Orthop Clin North Am. 2021 Apr; 52(2): 93–101.

Clinical Evidence of Current Irrigation Practices and the Use of Oral Antibiotics to Prevent and Treat Periprosthetic Joint Infection

Jason Zlotnicki, MD,1 Alexandra Gabrielli, MD,1 Kenneth L. Urish, MD PhD,1 and Kimberly M. Brothers, PhD1,✉

During total joint arthroplasty, the contamination of the operative field with bacteria has historically been thought to be the major cause of early, acute periprosthetic joint infection (PJI). Aimed at reducing this bacterial load, surgeons have engaged in the use of irrigation and other adjuvants during surgery and prior to wound closure.
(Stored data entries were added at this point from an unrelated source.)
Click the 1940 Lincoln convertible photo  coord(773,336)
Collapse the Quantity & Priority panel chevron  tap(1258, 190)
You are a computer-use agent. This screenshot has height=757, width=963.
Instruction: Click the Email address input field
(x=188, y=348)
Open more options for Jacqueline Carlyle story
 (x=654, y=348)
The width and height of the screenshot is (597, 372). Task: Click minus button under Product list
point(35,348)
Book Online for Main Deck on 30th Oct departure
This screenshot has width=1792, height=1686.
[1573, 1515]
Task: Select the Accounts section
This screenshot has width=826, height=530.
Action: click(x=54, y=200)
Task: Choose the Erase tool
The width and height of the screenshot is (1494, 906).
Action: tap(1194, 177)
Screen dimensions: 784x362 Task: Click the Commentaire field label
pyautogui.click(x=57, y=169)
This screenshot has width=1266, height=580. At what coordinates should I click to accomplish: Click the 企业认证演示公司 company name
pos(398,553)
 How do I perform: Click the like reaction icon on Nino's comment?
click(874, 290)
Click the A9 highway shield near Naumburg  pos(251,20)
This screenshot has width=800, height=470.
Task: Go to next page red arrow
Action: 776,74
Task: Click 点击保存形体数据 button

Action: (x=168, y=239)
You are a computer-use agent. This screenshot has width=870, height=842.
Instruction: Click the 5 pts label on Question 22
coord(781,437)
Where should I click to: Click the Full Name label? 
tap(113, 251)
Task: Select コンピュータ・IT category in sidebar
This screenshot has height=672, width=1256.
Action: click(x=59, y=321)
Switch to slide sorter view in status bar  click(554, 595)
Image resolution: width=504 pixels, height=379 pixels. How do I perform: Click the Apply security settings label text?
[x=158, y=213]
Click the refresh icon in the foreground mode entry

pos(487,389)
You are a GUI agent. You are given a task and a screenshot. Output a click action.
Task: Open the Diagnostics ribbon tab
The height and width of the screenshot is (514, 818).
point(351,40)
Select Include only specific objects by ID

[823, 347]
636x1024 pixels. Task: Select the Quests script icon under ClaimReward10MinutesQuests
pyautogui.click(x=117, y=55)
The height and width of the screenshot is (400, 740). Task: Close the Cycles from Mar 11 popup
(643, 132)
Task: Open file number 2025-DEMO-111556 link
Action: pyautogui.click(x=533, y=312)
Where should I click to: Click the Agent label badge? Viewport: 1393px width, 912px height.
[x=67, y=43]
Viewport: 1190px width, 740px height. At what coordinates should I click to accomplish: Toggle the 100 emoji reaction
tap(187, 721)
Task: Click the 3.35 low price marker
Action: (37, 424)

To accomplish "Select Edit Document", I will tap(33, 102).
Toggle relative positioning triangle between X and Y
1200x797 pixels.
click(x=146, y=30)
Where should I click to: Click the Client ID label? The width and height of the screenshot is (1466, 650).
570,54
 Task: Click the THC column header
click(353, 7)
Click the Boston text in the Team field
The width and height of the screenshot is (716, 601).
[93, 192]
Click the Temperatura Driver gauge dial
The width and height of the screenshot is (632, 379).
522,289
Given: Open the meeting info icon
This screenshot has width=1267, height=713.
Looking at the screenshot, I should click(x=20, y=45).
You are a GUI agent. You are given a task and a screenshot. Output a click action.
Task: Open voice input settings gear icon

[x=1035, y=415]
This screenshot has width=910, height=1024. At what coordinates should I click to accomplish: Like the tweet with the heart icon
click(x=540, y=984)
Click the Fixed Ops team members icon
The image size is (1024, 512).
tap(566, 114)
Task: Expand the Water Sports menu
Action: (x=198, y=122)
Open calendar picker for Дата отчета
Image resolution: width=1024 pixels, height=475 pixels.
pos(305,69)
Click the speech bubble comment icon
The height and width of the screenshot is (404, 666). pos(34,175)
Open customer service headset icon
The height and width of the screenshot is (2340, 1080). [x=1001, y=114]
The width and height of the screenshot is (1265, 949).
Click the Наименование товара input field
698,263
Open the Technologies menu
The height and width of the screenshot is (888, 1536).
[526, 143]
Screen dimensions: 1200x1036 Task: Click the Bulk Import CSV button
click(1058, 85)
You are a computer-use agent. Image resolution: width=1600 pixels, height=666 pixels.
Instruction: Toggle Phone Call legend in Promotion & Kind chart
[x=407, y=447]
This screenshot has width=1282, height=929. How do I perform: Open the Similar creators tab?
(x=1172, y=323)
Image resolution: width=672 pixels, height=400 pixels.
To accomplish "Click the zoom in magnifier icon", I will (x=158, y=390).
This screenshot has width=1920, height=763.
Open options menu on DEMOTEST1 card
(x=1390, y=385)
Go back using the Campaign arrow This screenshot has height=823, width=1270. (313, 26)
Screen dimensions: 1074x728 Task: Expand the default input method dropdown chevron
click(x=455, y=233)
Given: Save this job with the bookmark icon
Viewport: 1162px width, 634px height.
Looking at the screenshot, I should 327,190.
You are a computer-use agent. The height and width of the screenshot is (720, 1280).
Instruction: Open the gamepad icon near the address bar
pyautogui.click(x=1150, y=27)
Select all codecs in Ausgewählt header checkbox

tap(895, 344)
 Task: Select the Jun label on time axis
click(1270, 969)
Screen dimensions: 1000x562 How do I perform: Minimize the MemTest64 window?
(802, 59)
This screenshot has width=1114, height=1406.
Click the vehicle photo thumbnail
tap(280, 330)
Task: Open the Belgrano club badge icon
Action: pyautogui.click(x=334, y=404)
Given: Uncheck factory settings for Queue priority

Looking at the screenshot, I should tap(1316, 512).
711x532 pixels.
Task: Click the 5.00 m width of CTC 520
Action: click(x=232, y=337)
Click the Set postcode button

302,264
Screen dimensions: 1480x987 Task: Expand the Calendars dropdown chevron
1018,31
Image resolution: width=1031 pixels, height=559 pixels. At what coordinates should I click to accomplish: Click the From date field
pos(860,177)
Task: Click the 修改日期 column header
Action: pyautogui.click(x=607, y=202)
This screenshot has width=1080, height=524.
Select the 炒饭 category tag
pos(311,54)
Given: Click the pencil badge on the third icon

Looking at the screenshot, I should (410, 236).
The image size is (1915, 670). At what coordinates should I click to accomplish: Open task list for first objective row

These additives have varied in type, concentration, and as well as mechanism for disrupting bacterial colonization. Antiseptics, antibiotic-infused irrigation, or soap-like surfactants are three main classifications for irrigation solutions. Oral antibiotics in the peri- and post-operative period have been explored, while new advances continue to emerge for the prevention and treatment of acute PJI. This review will examine some of the most widely-reported interventions; dilute betadine/povidone-iodine, chlorhexidine and hydrogen peroxide as lavage additives. Techniques for irrigation and extended oral antibiotic regimens will be presented. The role of irrigants in PJI for treatment of planktonic and biofilm bacteria will be discussed. Lastly, the newest advances in the field of adjuvants for prevention of PJI will be presented.